「それでは、演劇部門の表彰に移ります。まずは、個人賞の発表です」
徹司が、個人賞というものを意識をしなかったかといえば嘘になる。ただそれは、自分が賞に値する演技をしたという自信があるというわけではなく、誰でも受賞資格のある個人賞というものだけに、自分にも可能性があるかもしれない……という程度の、言ってみれば宝くじ購入者が当選を待つような心持ちだった。
「では、発表します。
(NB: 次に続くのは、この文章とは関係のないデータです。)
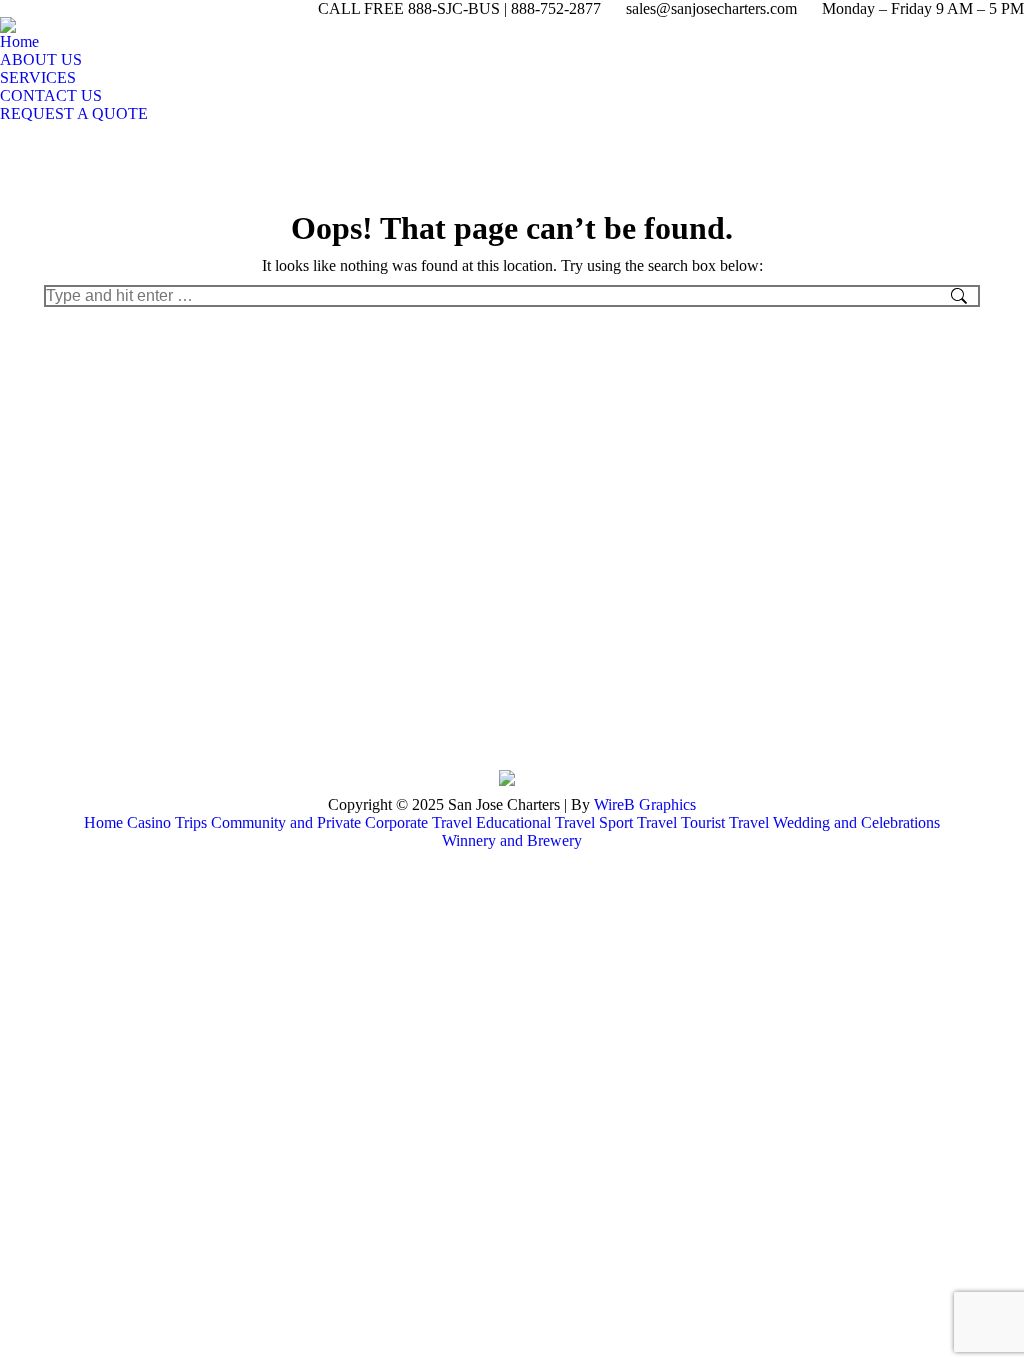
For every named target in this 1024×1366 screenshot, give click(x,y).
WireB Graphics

……3年A組、北条雷太役、桃井徹司さん。同じく3年A組、朝倉ナオ役、鈴本朋子さん。3年D組、波多野雪絵役、市山直美さん……」
わあっと自分の周囲が湧いたのを、徹司はややぼうっとした状態で聞いていた。自分の名前が呼ばれた、とは思うのだが、今ひとつ自分の耳に自信が持てず、周りをきょろきょろと見回した。
みんなが、自分を見ている。やったなモモ、という声も聞こえる。さすがトッコ、という声も聞こえた。
――トッコ、そうだ、トッコも呼ばれていなかったか?
慌ててトッコを見る。目が合うと、朋子は大きく頷いた。二人の顔から、同時に笑みがこぼれた。
聞き違いではなく気のせいでもなく、自分が、個人賞をもらえるのだ。
「モモちゃん、おめでとう」
涼子の声に、徹司は体ごと振り向いた。
涼子も、実に嬉しそうな目で徹司を見つめていた。
「ありがとう、――栗橋さん」
この時ばかりは、徹司は照れもせずに涼子の目を見つめかえした。
「ほれモモ、表彰だぜ」
そんな徹司を、古兼が促した。徹司は慌てて立ち上がった。
体育館を見渡すと、この場に集まっている生徒全員が拍手をくれているのがわかった。
「行こ、モモちゃん」
朋子が歩き出す。徹司もその後について歩き出した。背中に受ける大勢の視線が、とても心地よかった。
壇上で賞状をもらう。
そして、振り向く。
またも、大きな拍手が起こった。
嬉しさと恥ずかしさで、徹司の表情は緩みっぱなしである。
「やったね、モモちゃん」
クラスの列に戻りながら、傍らの朋子がささやく。
「うん……。トッコのおかげだよ、ホントに」
「ありがと。でも、やっぱりモモちゃん頑張ったもの」
「頑張ったのは、みんな一緒だよ。――あとは」
「そうね、あとは――」
徹司と朋子は、再びA組の輪の中に入った。
司会の声が、響く。
「続いて、演劇部門の準アカデミー賞の発表です」
2位からの発表となるらしい。
どこだ。どのクラスだ。
徹司は、全神経を耳に集中させた。